The classification as a “medical device” in a Member State is not an obstacle for it to be reclassified as a “medicinal product”

Background

In 2008, the Finnish healthcare authority in Finland decided to reclassify “Gynocaps” (vaginal capsule containing live lactobacilli and that is intended to restore balance to bacterial flora in the vagina) as a “medicinal product”. Until then, such product had been marketed in Finland as “medical device” bearing a CE marking. The Finnish authority based its decision on the fact that a similar product was being marketed in Finland as a “medicinal product”. It also took into account the fact that the European Medicines Agency (EMA) has considered that a gynaecologic tampon containing live lactobaccili satisfied the conditions to be classified as “medicinal product” on the basis of its intended use and effects.

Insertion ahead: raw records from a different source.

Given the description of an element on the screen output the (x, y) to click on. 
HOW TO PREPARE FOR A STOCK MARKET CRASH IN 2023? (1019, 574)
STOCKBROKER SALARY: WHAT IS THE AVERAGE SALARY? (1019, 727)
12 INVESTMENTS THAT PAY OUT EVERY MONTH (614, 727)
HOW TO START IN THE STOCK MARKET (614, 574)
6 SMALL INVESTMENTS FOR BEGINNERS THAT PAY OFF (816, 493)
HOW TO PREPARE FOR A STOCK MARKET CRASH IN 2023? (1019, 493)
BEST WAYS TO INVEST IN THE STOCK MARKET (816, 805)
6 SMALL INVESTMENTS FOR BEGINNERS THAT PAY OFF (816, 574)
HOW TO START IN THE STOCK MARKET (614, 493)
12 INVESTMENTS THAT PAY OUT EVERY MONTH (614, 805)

Subsequently, the decision of the Finnish authority was notified to the European Commission because it believed that until then the CE marking had been wrongly affixed. The manufacturer of Gynocaps challenged such decision claiming that the action performed by Gynocaps has no pharmacological effect and therefore it should not be classified as a “medicinal product”, in accordance with the definition established in Directive 2001/83.

Position of the ECJ

The Supreme Administrative Court of Finland,  before which the appeal was heard, decided to stay the proceedings and to refer three questions to the ECJ.

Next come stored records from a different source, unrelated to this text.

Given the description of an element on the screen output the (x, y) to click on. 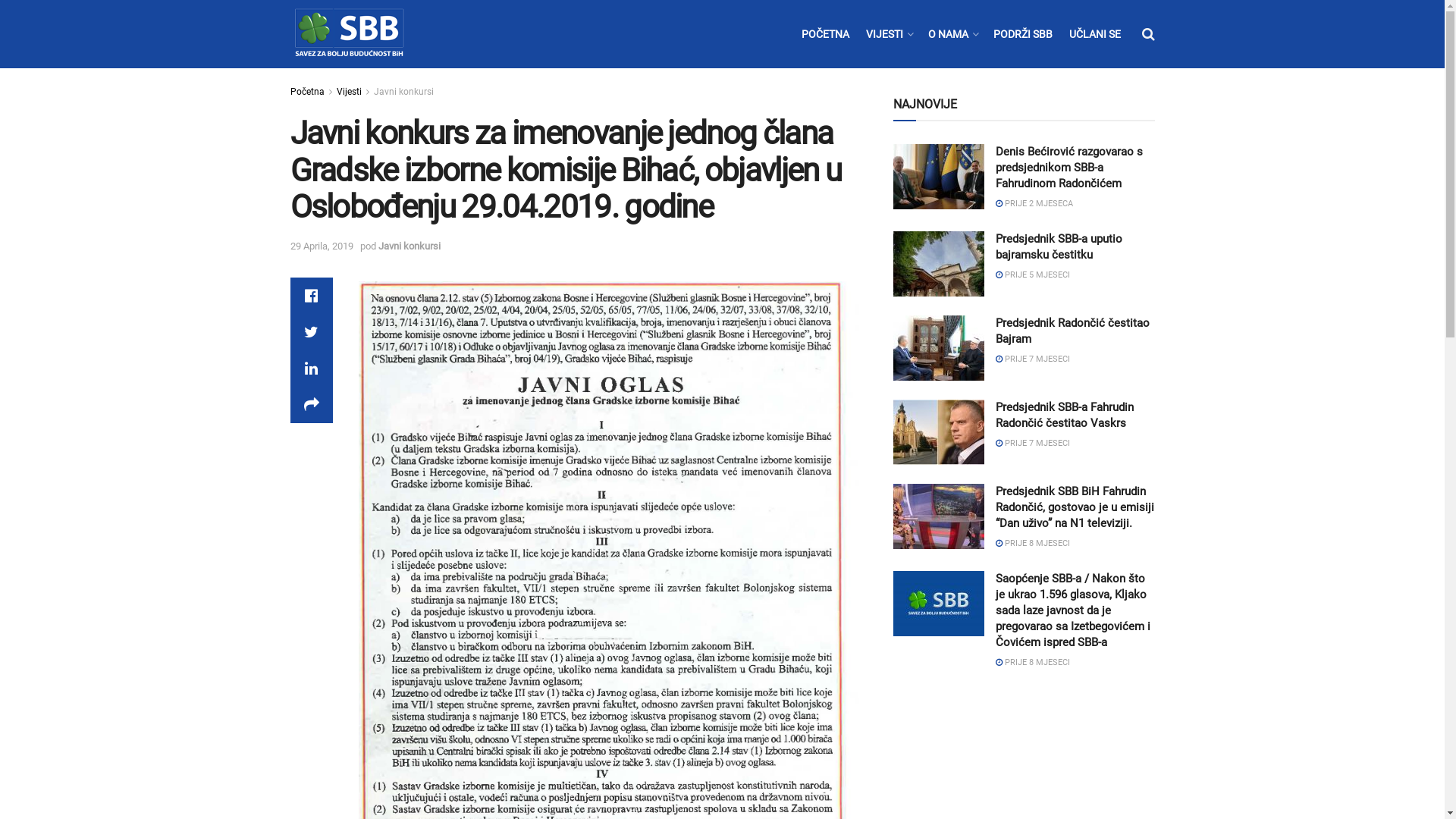
PRIJE 2 MJESECA Element type: text (1033, 203)
29 Aprila, 2019 Element type: text (320, 245)
PRIJE 7 MJESECI Element type: text (1031, 359)
VIJESTI Element type: text (888, 33)
PRIJE 8 MJESECI Element type: text (1031, 662)
Javni konkursi Element type: text (408, 245)
Javni konkursi Element type: text (403, 91)
Vijesti Element type: text (348, 91)
PRIJE 7 MJESECI Element type: text (1031, 443)
PRIJE 8 MJESECI Element type: text (1031, 543)
PRIJE 5 MJESECI Element type: text (1031, 274)
O NAMA Element type: text (952, 33)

In its judgment, the ECJ decided as follows:

1. The classification as a “medical device” in one Member State does not preclude the competent national authorities of another Member State from classifying the product concerned as a “medicinal product”, on the basis of its pharmacological, immunological or metabolic effects. The classification of a product as a “medicinal product” falls within the competence of national authorities after a case-by-case analysis.

2. National authorities that intend to reclassify as a “medicinal product” a product that is being marketed as a “medical device” must previously apply the procedure of “wrongly affixed CE marking” and, in case it is compromising the health and/or the safety of the persons, they must follow the “safeguard clause” procedure according to the provisions of Directive 93/42.

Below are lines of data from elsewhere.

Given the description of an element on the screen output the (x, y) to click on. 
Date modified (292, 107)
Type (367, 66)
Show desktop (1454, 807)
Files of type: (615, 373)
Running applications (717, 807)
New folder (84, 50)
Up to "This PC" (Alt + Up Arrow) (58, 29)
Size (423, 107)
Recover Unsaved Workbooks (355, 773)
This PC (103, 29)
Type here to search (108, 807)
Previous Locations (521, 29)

3. Finally, the ECJ highlights that in cases of doubt regarding whether to classify a product as a “medicinal product” or as a “medical device”, the vis atractiva of the classification as “medicinal product” must prevail according to article 2.2 of Directive 2001/83.

Likewise, the ECJ declares that, in principle, within the same Member State a product cannot be marketed as a “medical device” when there is another one classified as a “medicinal product” if they both have in common an identical substance and the same mode of action, even if they are not strictly identical.